[livejournal.com profile] telophase has created a Cool Bits story generator.

The narrative is about triumph beating the odds. Romance blossoms between a scholar and a woman with a gun, while difficulties they encounter include sex against a wall and nothing being as it seems.

[livejournal.com profile] oyceter said that someone should make a Cracktastic Bit generator. I here solicit suggestions of cracktastic bits. They can be from any genre or media, though I do think that manga and anime gives great cracktastic.
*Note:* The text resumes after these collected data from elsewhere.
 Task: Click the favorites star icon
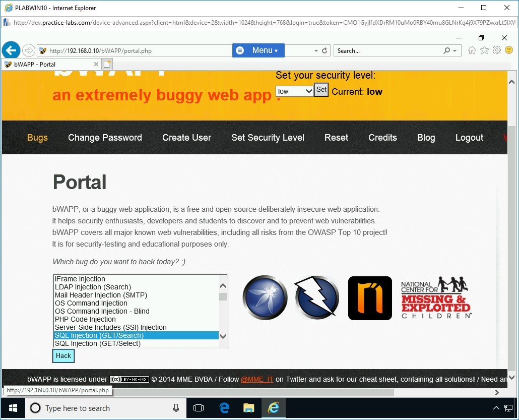pyautogui.click(x=484, y=50)
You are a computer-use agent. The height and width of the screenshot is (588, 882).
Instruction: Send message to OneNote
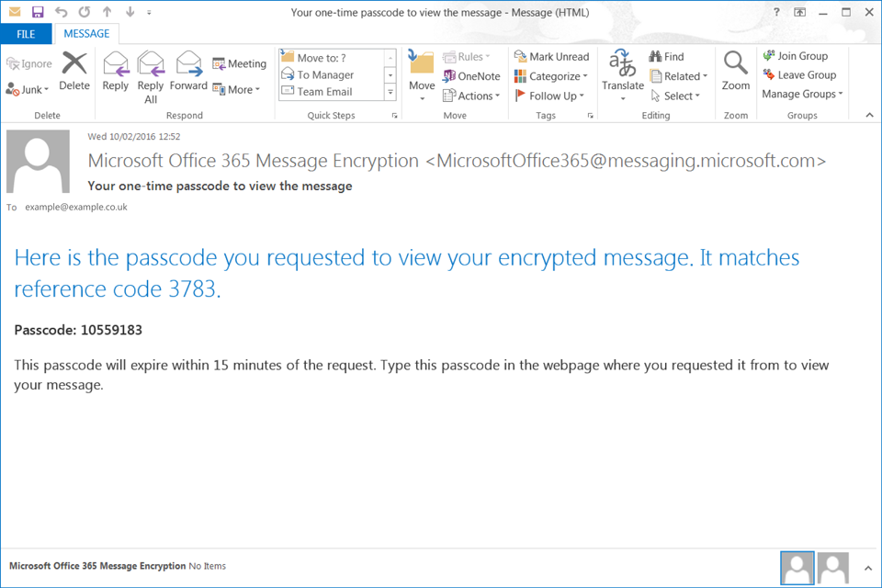point(471,76)
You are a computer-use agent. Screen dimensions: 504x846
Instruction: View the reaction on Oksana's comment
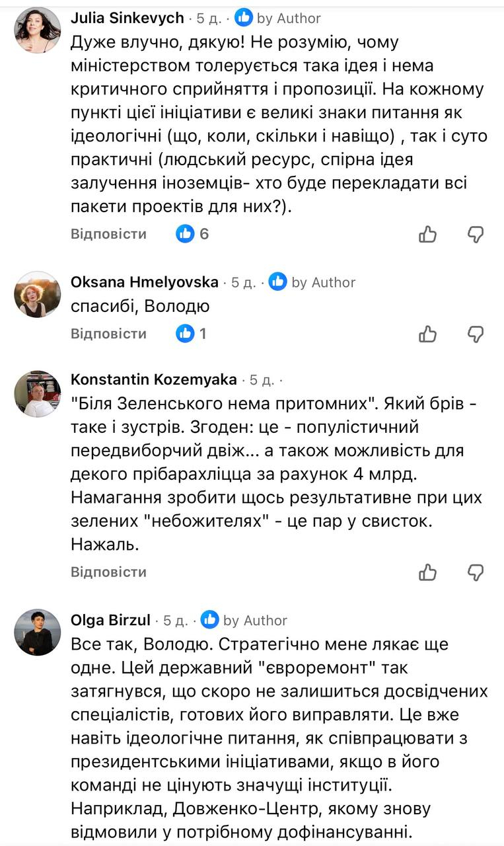point(192,334)
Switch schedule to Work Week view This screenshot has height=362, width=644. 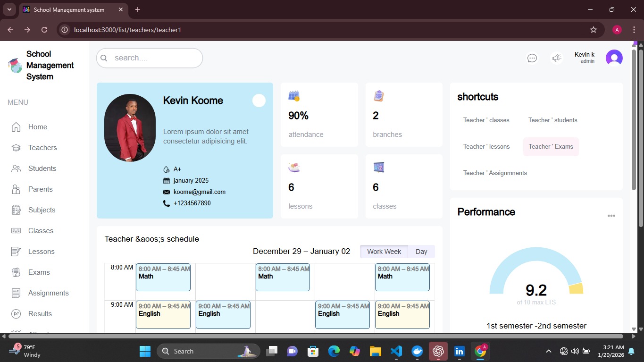(x=384, y=252)
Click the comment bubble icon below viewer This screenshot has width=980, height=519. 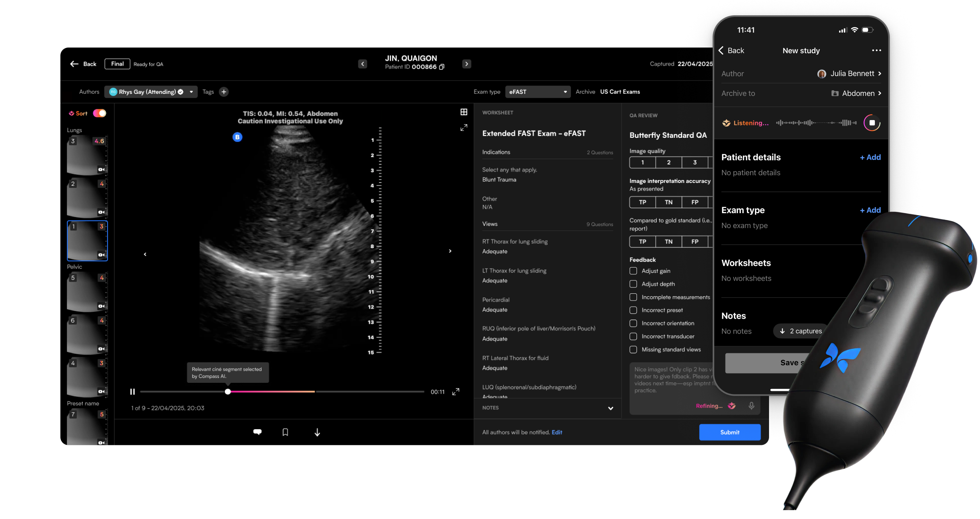click(x=257, y=432)
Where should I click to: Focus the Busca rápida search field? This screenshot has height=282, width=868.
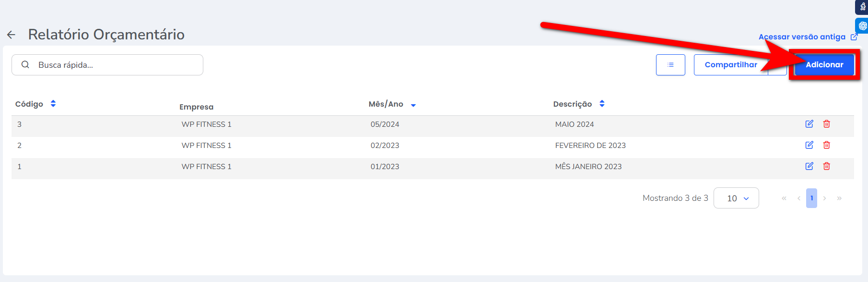[x=115, y=65]
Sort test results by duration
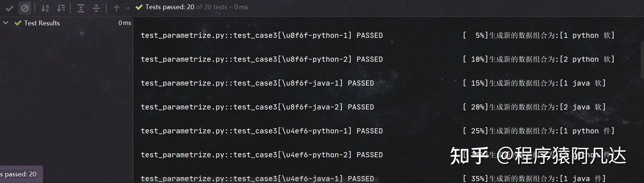This screenshot has width=644, height=183. click(x=61, y=8)
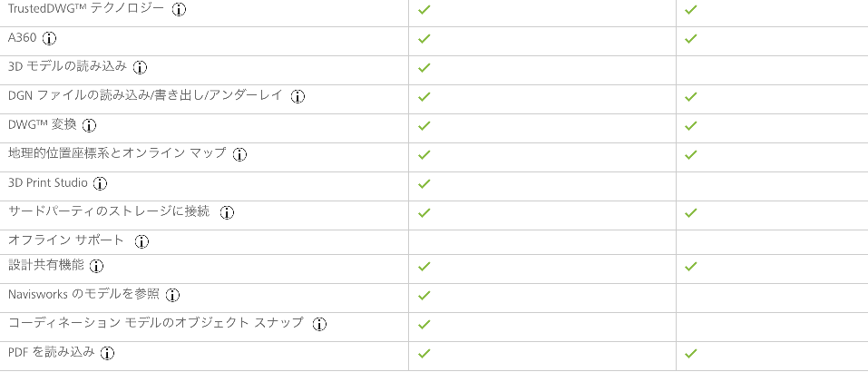Show info for 3D モデルの読み込み
Viewport: 868px width, 372px height.
pos(140,67)
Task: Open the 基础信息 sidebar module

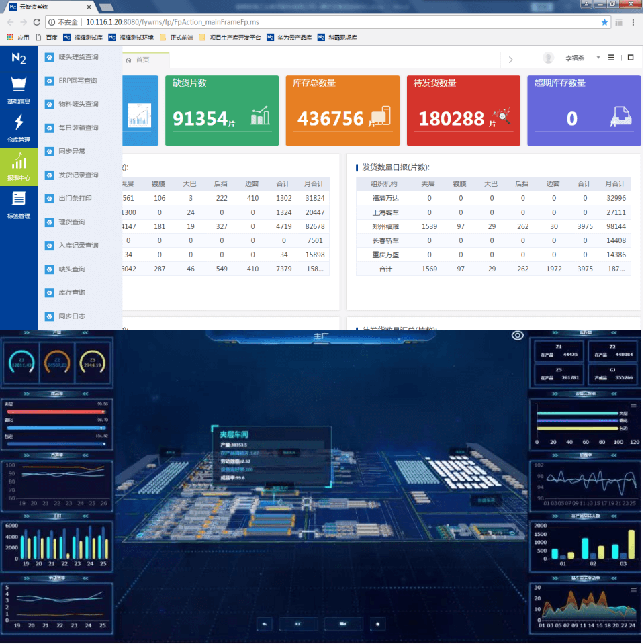Action: [19, 91]
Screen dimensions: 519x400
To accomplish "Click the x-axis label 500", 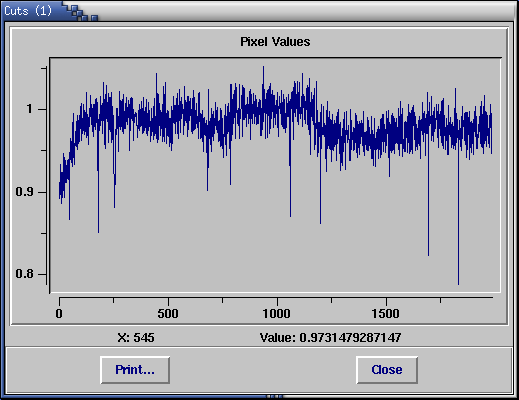I will coord(168,314).
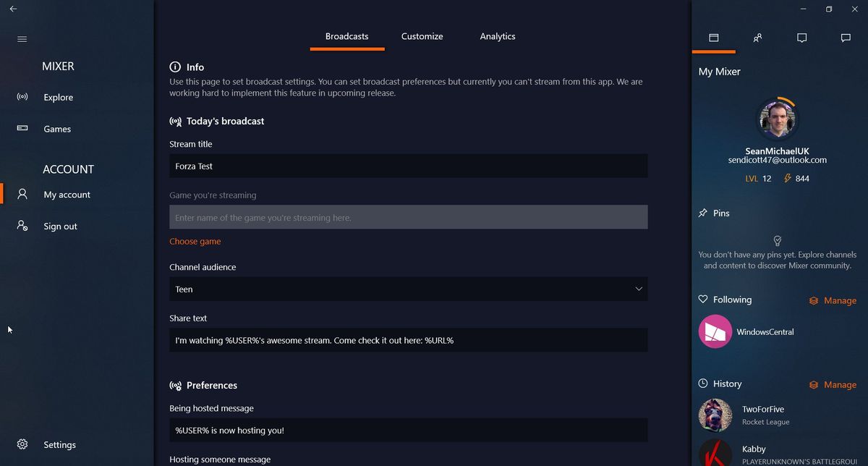Image resolution: width=868 pixels, height=466 pixels.
Task: Expand the Channel audience dropdown
Action: pos(639,289)
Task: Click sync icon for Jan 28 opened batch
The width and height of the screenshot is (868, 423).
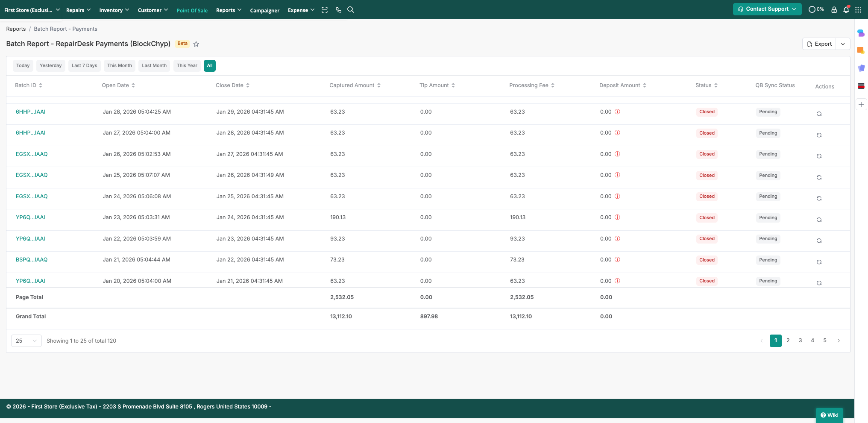Action: (819, 114)
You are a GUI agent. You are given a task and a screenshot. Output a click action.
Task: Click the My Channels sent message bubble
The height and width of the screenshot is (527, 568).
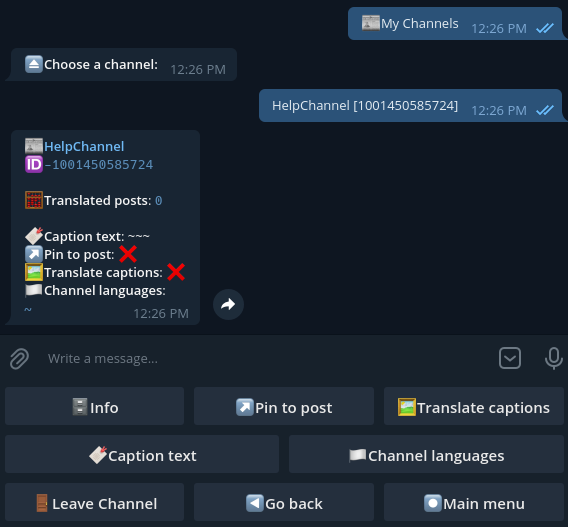pos(456,24)
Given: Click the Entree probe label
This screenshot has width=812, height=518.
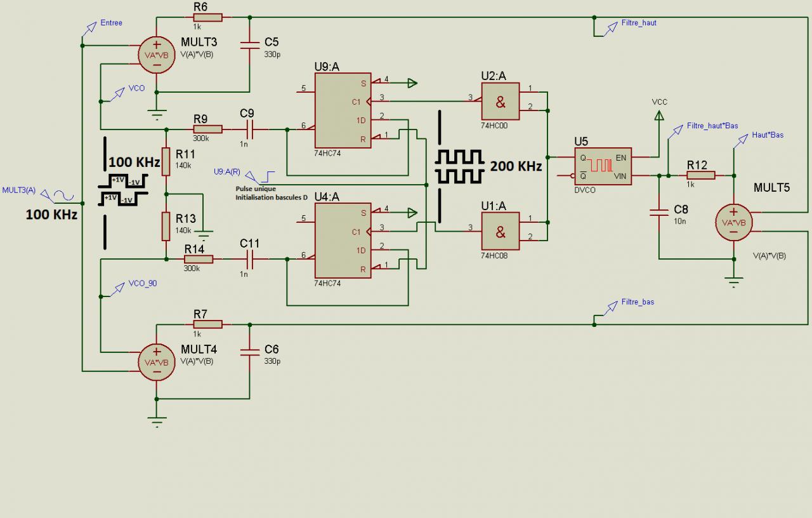Looking at the screenshot, I should [x=111, y=23].
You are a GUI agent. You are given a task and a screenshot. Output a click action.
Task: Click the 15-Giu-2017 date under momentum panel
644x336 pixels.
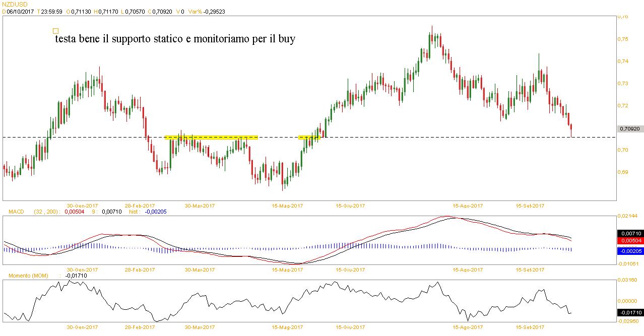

By "cracktastic," I mean giant talking soldier ducks, giant robot chickens, heads in jars, heads in jars because the villain cut them off and put them there and hopes to clone the body and revive it so he can kill the person again, random incest, exploding heads, cannibal zombie angels, giant floating eyeballs, diseases that make your head spontaneously fall off, attacking floating fetuses, boys dressed in girls' sailor suit uniforms, "I cross-dress because it's so relaxing!" transformations into pandas, adorable chibi side illustrations of eyeballs on a platter, characters wearing kimono in Victorian London, little boys with bags over their heads and an axe in their hand, librarian chickens in tennis shoes and bonnets, possessed cockatiels, conjoined twin villains, combat butlers, butlers named Rifael Rafael, prosthetic limbs that double as any kind of weapon but especially guns or rocket-launchers, tentacle rape, characters with missing eyes (it's a thing), "Whatever you brought home, make sure you share it with your brothers! Oh... it's a wife?"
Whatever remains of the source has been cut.